In August, the pair presented the new tagline to the school’s Management Committee, President and Managing Director Jörg Rocholl and Dean of Programs Harald Hungenberg, along with the former editor of a major German newspaper who sat in on the meeting.

ESMT Berlin

ESMT Berlin’s old logo was adopted more than 20 years ago

THE GOAL: TO GET A LOGO AND TAGLINE THAT WAS MORE PLAYFUL AND MODERN

They bought the new tagline but concluded it didn’t quite work with ESMT’s original logo which felt conservative and backward-looking, something from another era. “We have always struggled with the logo because it was very corporate and it was supposed to represent how serious we were as a business school,” says Ihlbrock. “But after 20 years, we felt we needed something that was a bit more playful and that looked toward the future. We wanted it to look fresher because our degree students are in their 20s, not their 70s. We didn’t want to completely disregard the old logo but move on from it.”

Back to the agency they went. Three weeks later, AIP staffers returned with a set of new logos.

“Some of the logos that were presented were horrendous,” laughs Gaebler. “But the options reflected the fact that the agency was comfortable enough to present them. We lived with the old logo for so long that we needed to get out of our comfort zone. We wanted to show that we have a foot in the past though we point to the future and the idea of bridging gaps was very important to us. Change is constant but we have this very tumultuous past to refer to.”

ESMT Berlin

Jeanne M. Gaebler, deputy director of corporate communications at ESMT Berlin, led the refresh

THE NEW LOGO SUBTLY INTEGRATES THE ICONIC BERLIN TV TOWER, A SYMBOL OF GERMAN UNIFICATION

When it was almost down to the wire, Ihlbrock woke up not liking any of the alternatives. The new logo came out of numerous back-and-forth sessions with the agency. It blends elements of the school’s previous design with the iconic Berlin TV Tower located five minutes from campus in what was once East Berlin.  It subtly integrates the landmark — a symbol of German reunification — into the design without relying on instant recognition. The TV tower, a product of East-West collaboration during the Cold War, was constructed using Swedish steel and with the assistance of Western engineers. This East-West cooperation mirrors the spirit of ESMT Berlin, situated at a historical site where socialism was once headquartered in Germany, and now uniting students from across the globe. By taking a window from the past logo and turning it to resemble a graduation cap, it retains elements of the past while signaling a clear, future-oriented direction.

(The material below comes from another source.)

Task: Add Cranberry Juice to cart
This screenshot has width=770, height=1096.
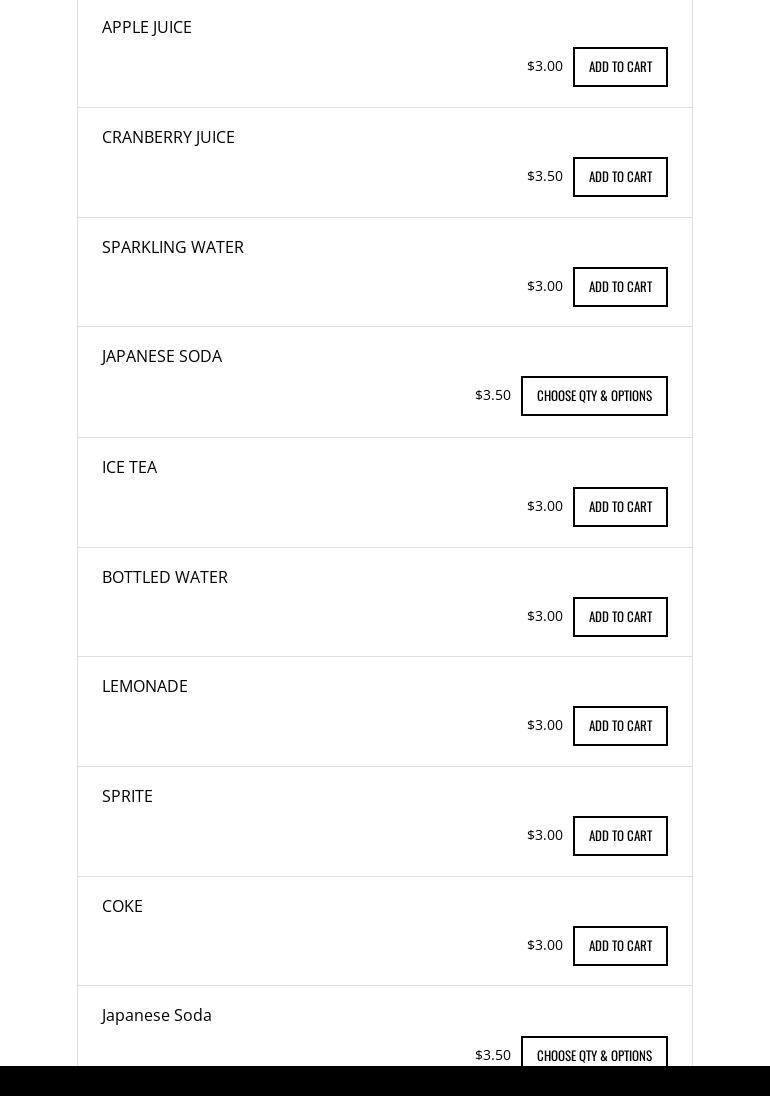Action: (x=620, y=177)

What did the school learn from the effort? “I learned to trust the organization,” believes Ihlbrock. “We ran in a different direction from our original detailed briefing but came back to it and got the ideas we wanted.” The briefing–which came out of conversations with stakeholders–called for Berlin to be at least a subtle part of the new logo.  ” You need to trust your organization to know what fits for you.”

ONE LEARNING: YOU NEED TO LISTEN TO YOUR STAKEHOLDERS

Gaebler concurs. “I learned that you need to listen a lot to all stakeholders and get their input. At some point, you have to take off and fly. There will be a lot of strong opinions and every opinion is valued but you are never going to make everybody happy. So in the end you need to decide what you really need and go for it.”

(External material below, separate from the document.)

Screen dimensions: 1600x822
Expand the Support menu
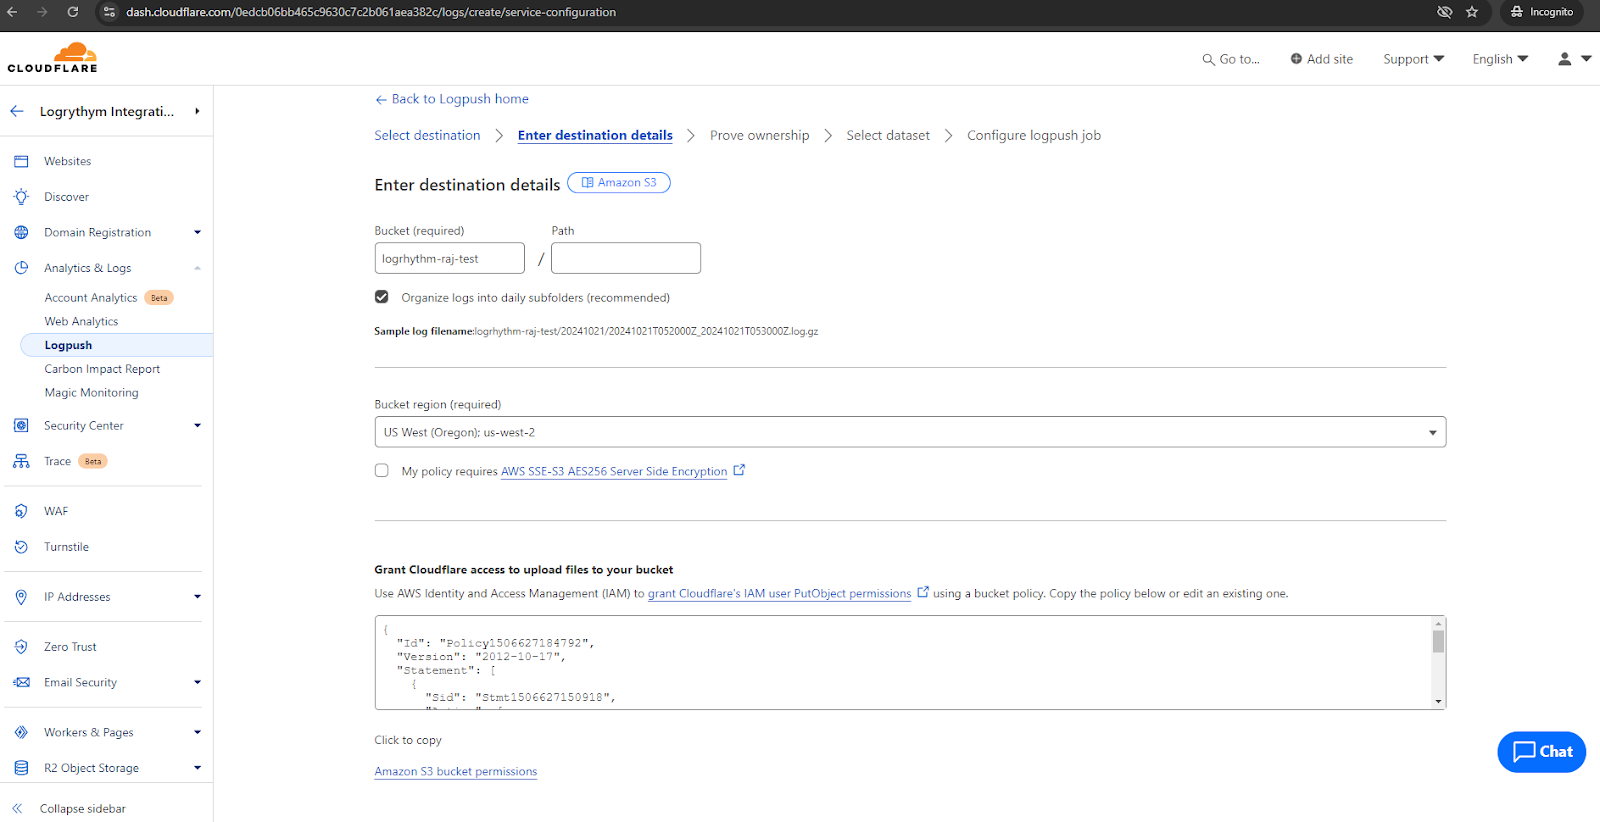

The logo alternatives, moreover, were all presented in black-and-white, another important learning. Why? “Because if you present in color, people will get stuck on colors and not on the actual design of the logo,” adds Gaebler.

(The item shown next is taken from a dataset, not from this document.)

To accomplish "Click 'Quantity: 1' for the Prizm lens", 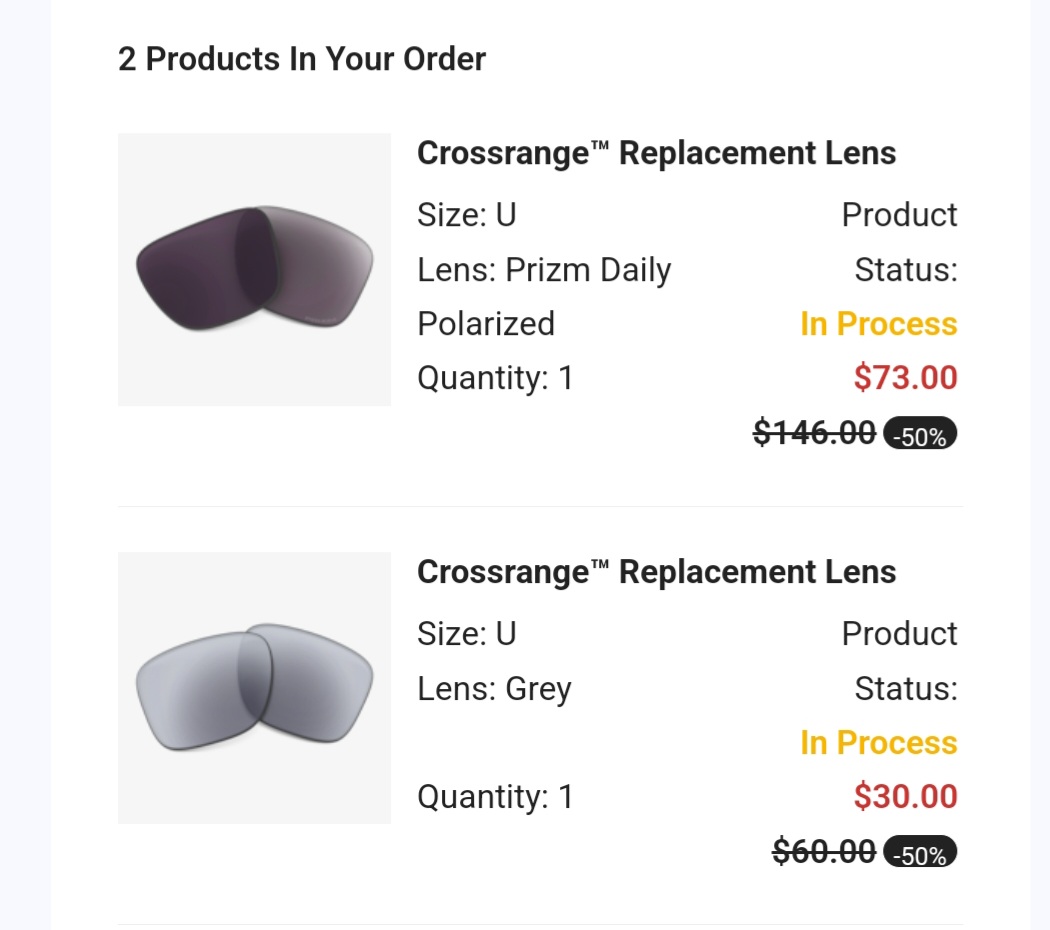I will pos(495,378).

Aside from an anonymous Instagram post, the new logo and tagline have been well received. It was launched with a video (see below) that pays homage to the school’s past and its future. Gaebler’s post on LinkedIn, thanking her colleagues and the agency for the effort, says it all: “Big day today for ESMT Berlin and me personally as we roll out our new logo, tagline, and corporate color scheme. It’s been a complex and intense project and I’m so excited to finally reap the rewards and see this beauty launched digitally and on campus.”

“It’s been almost 99% positive,” says Ihlbrock. “People who have something to say generally like it. Some professors don’t like the tagline. But you can’t please everyone.” Indeed.